# Would Digest-eeze Beefhide be OK?



## PDX97229 (Aug 24, 2012)

I know there are so many opinions about Rawhide and I know we should not buy rawhide made in China. However, our 2 love to chew, and it had been suggested that the Digest-eeze brand is not made in China. They claim it is made in a food safety facility... whatever that means. 
So, is anyone using these?


----------



## edelweiss (Apr 23, 2010)

I would never use rawhide of any kind w/my two---they get bored w/churpie chews but I think they are the safest. I give antlers but the pups do not like them much.


----------



## sherry (Jan 4, 2013)

I had to take Sissy to emergency vet 2 weeks ago when she choked on a piece of chicken jerky. I do not give rawhide and now no more jerky.


----------



## pammy4501 (Aug 8, 2007)

No rawhide of any kind is OK for dogs IMHO.


----------



## jane and addison (Nov 1, 2012)

We would never give ours rawhide. Used a potato based treat for awhile. Now only regular treats fruitables and greeies.


----------



## PDX97229 (Aug 24, 2012)

Thank you ALL:
Our Snowball broke a tooth on an antler. He loves to chew and our Tinkerbell will gain a lot of weight using some of the treats that are sold.


----------



## Kathleen (Aug 4, 2011)

Have you tried baby carrots? Mine love to chew those.


----------



## PDX97229 (Aug 24, 2012)

Kathleen said:


> Have you tried baby carrots? Mine love to chew those.

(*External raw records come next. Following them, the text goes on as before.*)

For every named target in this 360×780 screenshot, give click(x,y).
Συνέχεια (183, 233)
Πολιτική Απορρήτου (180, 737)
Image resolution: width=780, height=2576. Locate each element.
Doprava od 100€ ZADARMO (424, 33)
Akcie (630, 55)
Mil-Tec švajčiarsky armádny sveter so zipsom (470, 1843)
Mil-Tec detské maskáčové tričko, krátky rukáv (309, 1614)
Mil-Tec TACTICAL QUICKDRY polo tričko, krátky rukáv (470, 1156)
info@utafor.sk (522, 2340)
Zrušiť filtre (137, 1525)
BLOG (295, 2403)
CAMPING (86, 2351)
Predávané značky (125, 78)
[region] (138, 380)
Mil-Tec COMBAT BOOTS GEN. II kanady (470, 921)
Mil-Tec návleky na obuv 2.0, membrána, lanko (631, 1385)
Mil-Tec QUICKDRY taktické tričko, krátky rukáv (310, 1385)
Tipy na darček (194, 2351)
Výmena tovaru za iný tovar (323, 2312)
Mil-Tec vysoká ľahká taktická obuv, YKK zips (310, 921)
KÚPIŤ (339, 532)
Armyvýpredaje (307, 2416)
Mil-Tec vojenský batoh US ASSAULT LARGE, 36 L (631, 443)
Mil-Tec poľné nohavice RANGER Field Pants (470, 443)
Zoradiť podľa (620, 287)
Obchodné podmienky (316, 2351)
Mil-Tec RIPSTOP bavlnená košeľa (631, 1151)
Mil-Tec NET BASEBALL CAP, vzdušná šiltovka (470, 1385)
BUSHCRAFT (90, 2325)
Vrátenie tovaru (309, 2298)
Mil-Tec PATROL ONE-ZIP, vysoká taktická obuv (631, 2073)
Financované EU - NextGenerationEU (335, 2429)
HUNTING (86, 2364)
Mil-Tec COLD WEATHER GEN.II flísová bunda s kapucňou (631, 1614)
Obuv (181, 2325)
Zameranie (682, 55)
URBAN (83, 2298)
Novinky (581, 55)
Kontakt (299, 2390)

Yes, they both get carrots every day, and they love them. Again, I think they can put on weight with them. Also, it is the chewing they want and carrots last 30 seconds.


----------



## summergirl1973 (Oct 24, 2016)

I agree, no rawhides (or rope toys or ....) these little ones choke so easily.


----------



## Bailey&Me (Mar 8, 2010)

Definitely no to raw hide. Here's an alternative you can look in to:

https://www.earthanimal.com/c/for-dogs/dog-treats/no-hide-dog-chews/#readmorelink

I've heard good things about these and have tried them a couple of times with my dogs. Curious to see if anyone else has tried them and what they think.


----------



## Polly's mom (Apr 29, 2013)

Polly loves bully sticks. I get them from bestbullysticks.com. They are made in the USA. They keep her busy chewing and she only gets small pieces off at a time. I order the 18" (it is funny to watch her with them) and I take them away at about 3 inches so she doesn't swallow a large piece.


----------



## PDX97229 (Aug 24, 2012)

Yes, ours like Bullysticks as well and we do take them away before they swallow them whole.


----------



## edelweiss (Apr 23, 2010)

PDX97229 said:


> Yes, ours like Bullysticks as well and we do take them away before they swallow them whole.


You do know, don't you that bully sticks & rawhides are NOT the same?:wub::wub:


----------



## PDX97229 (Aug 24, 2012)

edelweiss said:


> You do know, don't you that bully sticks & rawhides are NOT the same?:wub::wub:


Yup...and I do hate the smell of bully sticks. :wub:


----------